Sin embargo, si observas tu propia experiencia te darás cuenta del tiempo que invertirte en algún momento para alcanzar un logro. De esta forma, la satisfacción personal al conseguir algo que difícil, es todavía mayor.

Orden de prioridades

Dedicar un esfuerzo especial a un tema en concreto muestra la sabiduría de vivir con un orden de prioridades diferenciando entre aquello que a día de hoy es prioritario para ti y aquello que es secundario. El orden de prioridades es cambiante a lo largo de la vida ya que priorizamos una cosa u otra en función de nuestras circunstancias. Y está claro que la vida es cambio.

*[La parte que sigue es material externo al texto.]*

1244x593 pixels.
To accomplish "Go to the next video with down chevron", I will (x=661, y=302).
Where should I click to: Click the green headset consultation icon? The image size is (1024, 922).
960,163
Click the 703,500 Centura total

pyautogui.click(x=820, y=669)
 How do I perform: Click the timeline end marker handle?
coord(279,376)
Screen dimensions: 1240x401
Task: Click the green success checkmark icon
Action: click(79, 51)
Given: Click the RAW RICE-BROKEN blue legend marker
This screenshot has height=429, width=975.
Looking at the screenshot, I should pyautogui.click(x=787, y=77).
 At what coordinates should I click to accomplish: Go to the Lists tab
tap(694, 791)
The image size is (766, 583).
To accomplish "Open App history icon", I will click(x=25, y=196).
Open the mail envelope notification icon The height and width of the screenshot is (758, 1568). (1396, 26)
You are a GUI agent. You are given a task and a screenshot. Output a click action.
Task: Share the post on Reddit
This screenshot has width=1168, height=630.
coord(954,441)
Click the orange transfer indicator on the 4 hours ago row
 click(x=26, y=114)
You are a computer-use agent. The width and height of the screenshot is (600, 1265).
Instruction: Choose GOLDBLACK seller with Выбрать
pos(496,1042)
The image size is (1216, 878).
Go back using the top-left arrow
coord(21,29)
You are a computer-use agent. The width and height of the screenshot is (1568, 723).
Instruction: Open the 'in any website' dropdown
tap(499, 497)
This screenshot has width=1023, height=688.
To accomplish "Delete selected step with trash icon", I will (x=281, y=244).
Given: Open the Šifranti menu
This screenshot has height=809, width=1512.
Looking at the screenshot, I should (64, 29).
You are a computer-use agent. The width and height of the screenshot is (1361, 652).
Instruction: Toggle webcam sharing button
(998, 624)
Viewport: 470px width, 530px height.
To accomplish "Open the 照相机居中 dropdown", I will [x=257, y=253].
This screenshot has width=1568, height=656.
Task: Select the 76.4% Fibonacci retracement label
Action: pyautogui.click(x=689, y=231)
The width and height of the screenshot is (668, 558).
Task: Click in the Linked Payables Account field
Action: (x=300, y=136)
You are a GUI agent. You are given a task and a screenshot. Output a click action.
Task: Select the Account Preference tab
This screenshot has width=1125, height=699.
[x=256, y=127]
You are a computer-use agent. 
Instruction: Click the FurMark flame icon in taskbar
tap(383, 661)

Valores unidos al esfuerzo

El esfuerzo es una cualidad que define a una persona valiente y luchadora. Comprometida con su felicidad. Existen valores muy positivos asociados al esfuerzo. Por ejemplo, la ilusión, el amor y la lealtad. Cualquier persona trabaja duro por una meta que quiere tener porque le ilusiona. Y toda promesa interior también está marcada por la lealtad.

El valor del esfuerzo para alcanzar un sueño

El descanso asociado al trabajo

El esfuerzo tiene que estar compensado con momentos de descanso para que ese exceso de energía no se vuelva en contra de la propia salud personal. La energía física y mental de un ser humano es limitada y conviene asumir esta realidad para cuidar de uno mismo en el cumplimiento de una meta porque tú siempre eres lo más importante.

El esfuerzo es el precio que tienes que pagar por alcanzar un sueño pero la recompensa merece la pena.